Wednesday, April 9, 2014

THE NEW NEIGHBORHOOD

Nick Michaels
Copyright 2014 American Voice Corp. All Rights Reserved

The internet has changed the way we live, work and play in many ways.  The internet shattered the concept of neighborhood as physical geography and turned it into one of shared interests. It shattered the concept of friendship as people you actually know and have met and turned it into a group with shared interests. The same thing applies to listener demographics. The internet has shattered the concept of listener demographics as an age group and turned it into a group with shared interests. The web's ever increasing amount of information and content, including the massive new audience generated content, changes the concept of the listener demo just as it changed neighborhoods and friendships.
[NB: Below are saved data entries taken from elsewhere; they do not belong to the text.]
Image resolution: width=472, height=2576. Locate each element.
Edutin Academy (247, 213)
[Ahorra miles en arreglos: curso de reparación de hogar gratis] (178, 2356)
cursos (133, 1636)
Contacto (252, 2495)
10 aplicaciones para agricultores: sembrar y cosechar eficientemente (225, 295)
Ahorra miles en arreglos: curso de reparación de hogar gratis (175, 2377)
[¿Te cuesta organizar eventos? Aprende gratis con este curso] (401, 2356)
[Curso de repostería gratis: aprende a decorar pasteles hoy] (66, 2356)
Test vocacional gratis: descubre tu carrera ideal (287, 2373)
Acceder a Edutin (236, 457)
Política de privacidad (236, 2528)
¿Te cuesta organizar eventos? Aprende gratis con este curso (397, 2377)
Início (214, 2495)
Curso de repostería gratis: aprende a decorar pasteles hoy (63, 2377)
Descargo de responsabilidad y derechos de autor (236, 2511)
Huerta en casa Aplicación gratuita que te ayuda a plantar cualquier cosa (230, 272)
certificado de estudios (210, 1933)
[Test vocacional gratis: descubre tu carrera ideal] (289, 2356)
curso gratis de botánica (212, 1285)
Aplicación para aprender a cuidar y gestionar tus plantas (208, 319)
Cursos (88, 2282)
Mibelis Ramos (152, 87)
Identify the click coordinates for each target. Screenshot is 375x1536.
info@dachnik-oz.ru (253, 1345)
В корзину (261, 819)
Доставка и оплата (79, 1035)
My program, The Deep End With Nick Michaels has shown me that our demographic is not based on age. It is a niche demo based on a shared interest.  Our demo is music lovers. People who listen to music a little more than most. Feel it a little more than most. Need it a little more than most. Love it a little more than most. Their ages range from 20 somethings, for whom Jimi Hendrix is new music, to 65 year olds who saw Jimi at Woodstock. A niche demo that radio and television could not afford to serve up to now because its size was limited by transmitter or satellite footprint. The internet changes that to a global footprint and that makes the niche much bigger, while, at the same time, the cost of reaching that niche  has been reduced to almost nothing.  In the case of The Deep End, the demo is interested in a richer listening experience.

How we market and advertise to these new demos, in the over communicated world, requires a new way of thinking. One that is based on the new neighborhood.